O clérigo reformista iraniano Mehdi Karoubi, o menos votado nas presidenciais do país, cancelou a homenagem convocada para hoje em honra dos manifestantes mortos ao longo destas quase duas semanas durante os protestos em Teerão contra os resultados do escrutínio que reconduziu ao poder o Presidente, Mahmoud Ahmadinejad.
O cancelamento deveu-se a o partido de Karoubi, o Etemad Melli, não ter recebido das autoridades autorização para fazer a cerimónia, era precisado no website do candidato presidencial derrotado. “É lamentável que nesta situação não tenha sido dado um local a dirigentes políticos como Karoubi para celebrar o luto, nem mesmo uma mesquita nem o túmulo do imã”, era ali indicado, numa referência ao mausoléu em memória do fundador da República Islâmica, o Aayatollah Ruhollah Khomeini.
As manifestações e todo o tipo de reuniões públicas foram expressamente proibidas no Irão, por decreto do Ministério do Interior, após a proclamação oficial dos resultados do sufrágio presidencial, a 13 de Junho. E o Supremo Líder iraniano, ayatollah Ali Khamenei – que detém o poder máximo no país – deixou claro que não toleraria a continuação da contestação nas ruas aos resultados das eleições, que considerou legítimos, dando um expresso apoio político à vitória do ultraconservador Ahmadinejad.
Karoubi – assim como o principal rival do Presidente iraniano no escrutínio, o moderado Mir-Hossein Mousavi – denunciam a ocorrência de fraudes eleitorais e têm vindo a conseguir levar milhares de pessoas às ruas na maior crise política e social a que o Irão assiste desde a Revolução Islâmica de 1979.
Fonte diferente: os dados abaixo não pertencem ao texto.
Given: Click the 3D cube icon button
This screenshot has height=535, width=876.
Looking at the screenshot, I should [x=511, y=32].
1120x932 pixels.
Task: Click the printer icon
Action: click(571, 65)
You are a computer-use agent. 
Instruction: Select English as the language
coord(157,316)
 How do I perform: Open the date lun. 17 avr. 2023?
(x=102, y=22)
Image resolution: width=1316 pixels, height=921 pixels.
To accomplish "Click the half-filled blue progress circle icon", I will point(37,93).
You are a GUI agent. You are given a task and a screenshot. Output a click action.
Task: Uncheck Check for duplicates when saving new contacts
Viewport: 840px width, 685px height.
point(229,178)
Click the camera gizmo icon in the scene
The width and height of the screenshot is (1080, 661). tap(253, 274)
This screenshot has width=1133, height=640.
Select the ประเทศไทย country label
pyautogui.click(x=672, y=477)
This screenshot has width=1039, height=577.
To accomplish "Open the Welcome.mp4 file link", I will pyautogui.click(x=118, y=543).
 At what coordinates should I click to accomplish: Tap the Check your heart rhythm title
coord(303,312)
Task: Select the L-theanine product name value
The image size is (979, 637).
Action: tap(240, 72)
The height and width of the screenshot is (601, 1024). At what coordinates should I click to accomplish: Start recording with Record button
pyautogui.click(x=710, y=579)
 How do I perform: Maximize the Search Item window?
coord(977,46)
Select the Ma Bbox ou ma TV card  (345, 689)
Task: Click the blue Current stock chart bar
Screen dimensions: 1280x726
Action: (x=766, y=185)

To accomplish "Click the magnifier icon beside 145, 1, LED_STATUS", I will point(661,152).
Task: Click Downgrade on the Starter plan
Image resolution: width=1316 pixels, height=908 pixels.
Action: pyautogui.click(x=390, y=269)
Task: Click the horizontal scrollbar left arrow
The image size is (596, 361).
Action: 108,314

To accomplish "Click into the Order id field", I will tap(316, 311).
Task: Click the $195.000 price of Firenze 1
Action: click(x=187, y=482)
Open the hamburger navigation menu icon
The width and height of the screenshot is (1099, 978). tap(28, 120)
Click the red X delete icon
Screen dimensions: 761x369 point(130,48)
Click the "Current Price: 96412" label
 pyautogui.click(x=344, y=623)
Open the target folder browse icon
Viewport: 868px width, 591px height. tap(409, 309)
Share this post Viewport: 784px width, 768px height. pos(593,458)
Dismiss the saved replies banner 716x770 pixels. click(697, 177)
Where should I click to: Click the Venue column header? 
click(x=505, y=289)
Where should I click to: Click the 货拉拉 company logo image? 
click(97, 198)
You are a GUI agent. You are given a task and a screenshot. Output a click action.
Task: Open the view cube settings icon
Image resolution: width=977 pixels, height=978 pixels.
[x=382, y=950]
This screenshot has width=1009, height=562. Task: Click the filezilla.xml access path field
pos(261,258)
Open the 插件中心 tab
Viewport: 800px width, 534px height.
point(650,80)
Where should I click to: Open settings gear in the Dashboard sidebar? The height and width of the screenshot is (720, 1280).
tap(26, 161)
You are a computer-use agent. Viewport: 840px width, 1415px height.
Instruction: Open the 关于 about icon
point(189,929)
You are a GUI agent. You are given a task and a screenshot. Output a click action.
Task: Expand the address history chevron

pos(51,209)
Na sequência destes protestos, centenas de activistas da oposição e manifestantes têm sido presos e pelo menos 17 pessoas morreram em confrontos com a polícia anti motim. Desde ontem, o dispositivo de segurança lançado nas ruas pelas autoridades parece ter posto termo definitivo aos protestos, que já perdiam expressão, de resto, desde o início da semana.
Os líderes da oposição ao regime de Ahmadinejad prometem, porém, não abandonar a contestação, garantindo que recorrerão a todos as formas legais para pôr em causa os resultados do escrutínio. Karoubi reiterou hoje que a reeleição do Presidente é "ilegítima" e a mulher de Mousavi – académica que foi a primeira mulher no Irão a fazer campanha ao lado do marido – instou os iranianos a cumprirem o “dever de continuar os protestos para preservarem os [seus] direitos”.
Num outro sinal da profunda cisão política no Irão, uns 105 deputados parecem ter recusado o convite para celebrar a vitória de Ahmadinejad, sublinhava esta manhã a edição online da BBC. Todos os 290 membros do Parlamento foram convidados para a festa realizada ontem à noite, mas apenas 185 compareceram.